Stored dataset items

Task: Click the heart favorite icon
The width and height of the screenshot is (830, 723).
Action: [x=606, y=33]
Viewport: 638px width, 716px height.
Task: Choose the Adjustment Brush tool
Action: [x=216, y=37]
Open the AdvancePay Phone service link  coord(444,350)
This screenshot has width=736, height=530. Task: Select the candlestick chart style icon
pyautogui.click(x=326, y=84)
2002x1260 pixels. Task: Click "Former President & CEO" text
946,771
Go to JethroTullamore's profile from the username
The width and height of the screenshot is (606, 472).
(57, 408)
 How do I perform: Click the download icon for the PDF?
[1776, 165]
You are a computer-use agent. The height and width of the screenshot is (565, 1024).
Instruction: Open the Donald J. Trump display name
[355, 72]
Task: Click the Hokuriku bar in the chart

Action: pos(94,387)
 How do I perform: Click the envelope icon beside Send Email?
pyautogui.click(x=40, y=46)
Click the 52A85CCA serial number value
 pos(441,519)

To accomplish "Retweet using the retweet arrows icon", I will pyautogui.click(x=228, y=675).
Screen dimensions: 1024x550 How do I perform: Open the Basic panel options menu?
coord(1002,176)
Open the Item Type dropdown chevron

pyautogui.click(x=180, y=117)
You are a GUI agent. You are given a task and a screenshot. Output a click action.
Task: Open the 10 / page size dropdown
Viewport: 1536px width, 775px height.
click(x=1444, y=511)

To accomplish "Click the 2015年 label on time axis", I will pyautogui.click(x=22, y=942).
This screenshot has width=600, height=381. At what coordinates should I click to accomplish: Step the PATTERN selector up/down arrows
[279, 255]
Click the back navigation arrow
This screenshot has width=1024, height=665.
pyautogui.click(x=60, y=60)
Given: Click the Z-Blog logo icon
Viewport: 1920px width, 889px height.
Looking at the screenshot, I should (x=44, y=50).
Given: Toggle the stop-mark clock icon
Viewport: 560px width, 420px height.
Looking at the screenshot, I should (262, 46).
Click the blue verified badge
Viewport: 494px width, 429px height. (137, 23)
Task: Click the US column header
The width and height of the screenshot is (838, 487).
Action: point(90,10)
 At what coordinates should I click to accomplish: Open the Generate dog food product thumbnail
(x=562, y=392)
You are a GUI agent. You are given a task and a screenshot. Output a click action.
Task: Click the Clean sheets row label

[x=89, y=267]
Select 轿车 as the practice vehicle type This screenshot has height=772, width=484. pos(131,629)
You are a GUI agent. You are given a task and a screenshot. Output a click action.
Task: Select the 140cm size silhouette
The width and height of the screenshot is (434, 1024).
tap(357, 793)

_TASK OBJECTIVE_.
Please type the entries above out again exactly.

_EXERCISE RESPONSE_.
Task: Click the heart favorite icon
The width and height of the screenshot is (830, 723).
Action: [x=606, y=33]
Viewport: 638px width, 716px height.
Task: Choose the Adjustment Brush tool
Action: [x=216, y=37]
Open the AdvancePay Phone service link  coord(444,350)
This screenshot has width=736, height=530. Task: Select the candlestick chart style icon
pyautogui.click(x=326, y=84)
2002x1260 pixels. Task: Click "Former President & CEO" text
946,771
Go to JethroTullamore's profile from the username
The width and height of the screenshot is (606, 472).
(57, 408)
 How do I perform: Click the download icon for the PDF?
[1776, 165]
You are a computer-use agent. The height and width of the screenshot is (565, 1024).
Instruction: Open the Donald J. Trump display name
[355, 72]
Task: Click the Hokuriku bar in the chart

Action: pos(94,387)
 How do I perform: Click the envelope icon beside Send Email?
pyautogui.click(x=40, y=46)
Click the 52A85CCA serial number value
 pos(441,519)

To accomplish "Retweet using the retweet arrows icon", I will pyautogui.click(x=228, y=675).
Screen dimensions: 1024x550 How do I perform: Open the Basic panel options menu?
coord(1002,176)
Open the Item Type dropdown chevron

pyautogui.click(x=180, y=117)
You are a GUI agent. You are given a task and a screenshot. Output a click action.
Task: Open the 10 / page size dropdown
Viewport: 1536px width, 775px height.
click(x=1444, y=511)

To accomplish "Click the 2015年 label on time axis", I will pyautogui.click(x=22, y=942).
This screenshot has width=600, height=381. At what coordinates should I click to accomplish: Step the PATTERN selector up/down arrows
[279, 255]
Click the back navigation arrow
This screenshot has width=1024, height=665.
pyautogui.click(x=60, y=60)
Given: Click the Z-Blog logo icon
Viewport: 1920px width, 889px height.
Looking at the screenshot, I should (x=44, y=50).
Given: Toggle the stop-mark clock icon
Viewport: 560px width, 420px height.
Looking at the screenshot, I should (262, 46).
Click the blue verified badge
Viewport: 494px width, 429px height. (137, 23)
Task: Click the US column header
The width and height of the screenshot is (838, 487).
Action: point(90,10)
 At what coordinates should I click to accomplish: Open the Generate dog food product thumbnail
(x=562, y=392)
You are a GUI agent. You are given a task and a screenshot. Output a click action.
Task: Click the Clean sheets row label

[x=89, y=267]
Select 轿车 as the practice vehicle type This screenshot has height=772, width=484. pos(131,629)
You are a GUI agent. You are given a task and a screenshot. Output a click action.
Task: Select the 140cm size silhouette
The width and height of the screenshot is (434, 1024).
tap(357, 793)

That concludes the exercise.